Denn überspitzt gesagt, kann es einem Unternehmen, das nur für den Verkauf eines Mittels entlohnt wird, statt für dessen Effektivität, herzlich egal sein, was das Medikament an- oder ausrichtet. Zudem wäre eine Firma daran interessiert, seinen Kundenstamm zu erhalten, was ein Fortbestehen der Krankheit voraussetzt. Würde die Firma hingegen ihr Medikament beim Health Impact Fund melden, erhielten sie den Hauptertrag durch den maximalen Gesundheitsgewinn, sprich die Ausrottung der Krankheit.

Die Frage ist nur, wie sich so ein Fonds finanzieren lässt. Das könnte entweder durch einen Beitrag der Staaten geschehen, der sich nach ihrem Bruttoinlandsprodukt richtet. Oder durch eine internationale Steuer, etwa auf Treibhausgasemissionen oder spekulative Finanzaktionen. In reichen Ländern, die nicht daran teilnähmen, dürften die Produkte teurer verkauft werden. Dies könnte als Druckmittel dafür dienen, dass Staaten in den Fonds einsteigen und Pharmazieunternehmen mit ihren Produkten daran teilnehmen.

Unternehmen müssten dann auch nicht mehr um ihre Monopole fürchten, die von Regierungen durch Zwangslizenzen zerschlagen werden könnten. Zumindest nicht bei Produkten, die vielen Menschen günstig zum Erwerb angeboten werden. Und da der Health Impact Fund eine multilaterale Institution ist, könnte auch kein Staat dem Unternehmen die Gesundheitsprämien abknöpfen.

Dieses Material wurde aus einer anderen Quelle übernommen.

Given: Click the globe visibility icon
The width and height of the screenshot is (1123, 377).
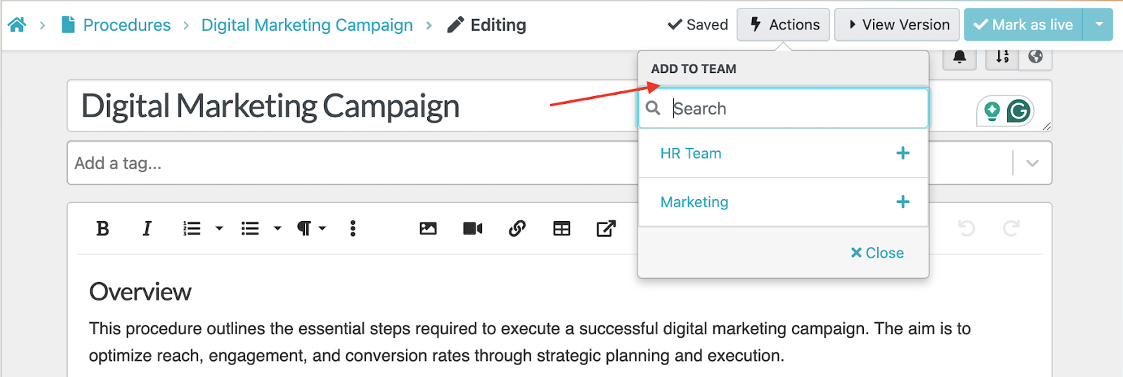Looking at the screenshot, I should pyautogui.click(x=1035, y=57).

Wir erfahren gerade am eigenen Leib, wie wichtig es sein kann, dass nach Medikamenten und Impfstoffen geforscht wird und diese günstig auf den Markt kommen. Millionen von Menschen ging das vor der Coronakrise nicht anders und wird es danach auch nicht. Der Health Impact Fund ist eine Alternative. Und das ist, was wir mehr denn je brauchen: Alternativen.